### Collected data

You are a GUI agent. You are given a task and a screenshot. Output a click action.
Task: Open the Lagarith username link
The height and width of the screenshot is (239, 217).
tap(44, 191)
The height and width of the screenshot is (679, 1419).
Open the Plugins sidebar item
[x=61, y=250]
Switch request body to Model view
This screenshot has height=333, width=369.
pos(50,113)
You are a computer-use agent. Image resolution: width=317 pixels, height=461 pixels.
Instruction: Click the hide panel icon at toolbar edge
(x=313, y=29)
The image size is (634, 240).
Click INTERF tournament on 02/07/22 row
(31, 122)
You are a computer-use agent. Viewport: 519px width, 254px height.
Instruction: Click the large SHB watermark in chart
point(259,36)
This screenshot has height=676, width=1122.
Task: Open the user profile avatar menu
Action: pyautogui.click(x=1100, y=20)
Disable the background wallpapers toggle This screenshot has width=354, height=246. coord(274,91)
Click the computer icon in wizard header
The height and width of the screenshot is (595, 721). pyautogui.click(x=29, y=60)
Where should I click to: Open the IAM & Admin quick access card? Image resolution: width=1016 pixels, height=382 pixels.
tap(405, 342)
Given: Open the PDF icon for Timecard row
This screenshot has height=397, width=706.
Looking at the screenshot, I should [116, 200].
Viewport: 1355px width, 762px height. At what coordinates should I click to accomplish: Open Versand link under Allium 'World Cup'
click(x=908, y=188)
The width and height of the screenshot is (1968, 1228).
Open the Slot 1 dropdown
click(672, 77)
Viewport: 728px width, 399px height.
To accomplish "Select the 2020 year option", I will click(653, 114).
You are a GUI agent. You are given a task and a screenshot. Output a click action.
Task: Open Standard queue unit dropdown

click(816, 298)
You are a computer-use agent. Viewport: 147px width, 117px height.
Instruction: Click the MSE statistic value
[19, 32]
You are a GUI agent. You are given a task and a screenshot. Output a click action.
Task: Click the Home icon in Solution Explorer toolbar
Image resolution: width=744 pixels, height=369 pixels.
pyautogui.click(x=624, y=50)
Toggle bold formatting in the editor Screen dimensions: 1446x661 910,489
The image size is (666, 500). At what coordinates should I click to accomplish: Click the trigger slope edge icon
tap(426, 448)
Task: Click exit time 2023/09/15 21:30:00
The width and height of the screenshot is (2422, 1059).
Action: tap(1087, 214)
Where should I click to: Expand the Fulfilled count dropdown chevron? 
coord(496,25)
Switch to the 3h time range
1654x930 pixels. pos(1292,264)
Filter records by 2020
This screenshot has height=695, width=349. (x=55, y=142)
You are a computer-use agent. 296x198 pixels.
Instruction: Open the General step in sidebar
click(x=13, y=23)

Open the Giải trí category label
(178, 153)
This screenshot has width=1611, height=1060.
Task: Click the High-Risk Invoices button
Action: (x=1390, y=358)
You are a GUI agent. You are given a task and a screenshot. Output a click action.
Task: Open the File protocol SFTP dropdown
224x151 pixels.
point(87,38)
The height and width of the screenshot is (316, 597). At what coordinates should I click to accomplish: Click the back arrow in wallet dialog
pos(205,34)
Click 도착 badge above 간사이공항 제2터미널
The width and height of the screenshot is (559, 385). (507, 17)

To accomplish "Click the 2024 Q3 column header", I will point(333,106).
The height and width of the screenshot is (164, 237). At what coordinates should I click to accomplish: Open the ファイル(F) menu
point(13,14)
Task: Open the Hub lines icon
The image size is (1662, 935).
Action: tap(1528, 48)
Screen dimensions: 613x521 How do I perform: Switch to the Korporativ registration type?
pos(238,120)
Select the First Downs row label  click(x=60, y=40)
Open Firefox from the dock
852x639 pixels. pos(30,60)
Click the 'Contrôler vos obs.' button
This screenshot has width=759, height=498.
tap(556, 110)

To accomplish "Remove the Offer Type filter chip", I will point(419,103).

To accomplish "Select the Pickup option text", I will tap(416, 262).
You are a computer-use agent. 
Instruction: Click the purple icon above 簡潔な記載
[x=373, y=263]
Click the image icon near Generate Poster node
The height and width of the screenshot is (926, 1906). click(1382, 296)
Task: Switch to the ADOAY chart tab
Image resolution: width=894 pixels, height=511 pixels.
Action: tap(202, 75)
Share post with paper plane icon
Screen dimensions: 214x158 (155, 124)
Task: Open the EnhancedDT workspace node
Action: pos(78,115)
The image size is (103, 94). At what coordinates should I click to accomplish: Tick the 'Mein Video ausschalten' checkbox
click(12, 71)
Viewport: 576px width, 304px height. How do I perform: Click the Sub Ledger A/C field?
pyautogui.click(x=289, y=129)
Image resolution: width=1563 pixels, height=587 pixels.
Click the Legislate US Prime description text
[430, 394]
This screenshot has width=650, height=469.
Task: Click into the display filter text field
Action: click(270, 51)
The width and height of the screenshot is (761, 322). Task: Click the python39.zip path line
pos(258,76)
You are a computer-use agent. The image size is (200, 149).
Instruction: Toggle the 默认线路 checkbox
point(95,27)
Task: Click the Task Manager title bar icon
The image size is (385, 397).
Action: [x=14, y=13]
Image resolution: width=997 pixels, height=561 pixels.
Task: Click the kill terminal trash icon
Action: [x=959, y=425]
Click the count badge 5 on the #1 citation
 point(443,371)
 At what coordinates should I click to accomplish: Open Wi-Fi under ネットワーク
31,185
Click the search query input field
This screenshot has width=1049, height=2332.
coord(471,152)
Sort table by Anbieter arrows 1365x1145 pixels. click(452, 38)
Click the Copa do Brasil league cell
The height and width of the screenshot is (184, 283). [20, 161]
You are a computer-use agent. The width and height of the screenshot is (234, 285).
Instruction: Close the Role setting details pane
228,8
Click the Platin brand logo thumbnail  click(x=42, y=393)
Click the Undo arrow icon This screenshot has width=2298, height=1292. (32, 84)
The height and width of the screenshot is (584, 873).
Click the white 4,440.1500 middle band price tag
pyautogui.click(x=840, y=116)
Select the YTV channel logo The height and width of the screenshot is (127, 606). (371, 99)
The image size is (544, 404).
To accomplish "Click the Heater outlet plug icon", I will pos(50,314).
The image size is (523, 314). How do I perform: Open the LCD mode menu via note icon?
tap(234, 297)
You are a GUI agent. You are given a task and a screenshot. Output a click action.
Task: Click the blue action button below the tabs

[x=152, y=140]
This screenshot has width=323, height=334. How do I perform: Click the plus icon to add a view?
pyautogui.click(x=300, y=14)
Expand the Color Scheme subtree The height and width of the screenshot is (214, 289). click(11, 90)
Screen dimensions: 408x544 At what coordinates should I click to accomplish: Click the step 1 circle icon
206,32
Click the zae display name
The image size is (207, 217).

### PROMPT
In the records above, copy out word for word every line from the one with "You are a computer-use agent. 296x198 pixels." up to and including the one with "Action: tap(1528, 48)".

### EXERCISE ANSWER
You are a computer-use agent. 296x198 pixels.
Instruction: Open the General step in sidebar
click(x=13, y=23)

Open the Giải trí category label
(178, 153)
This screenshot has width=1611, height=1060.
Task: Click the High-Risk Invoices button
Action: (x=1390, y=358)
You are a GUI agent. You are given a task and a screenshot. Output a click action.
Task: Open the File protocol SFTP dropdown
224x151 pixels.
point(87,38)
The height and width of the screenshot is (316, 597). At what coordinates should I click to accomplish: Click the back arrow in wallet dialog
pos(205,34)
Click 도착 badge above 간사이공항 제2터미널
The width and height of the screenshot is (559, 385). (507, 17)

To accomplish "Click the 2024 Q3 column header", I will point(333,106).
The height and width of the screenshot is (164, 237). At what coordinates should I click to accomplish: Open the ファイル(F) menu
point(13,14)
Task: Open the Hub lines icon
The image size is (1662, 935).
Action: tap(1528, 48)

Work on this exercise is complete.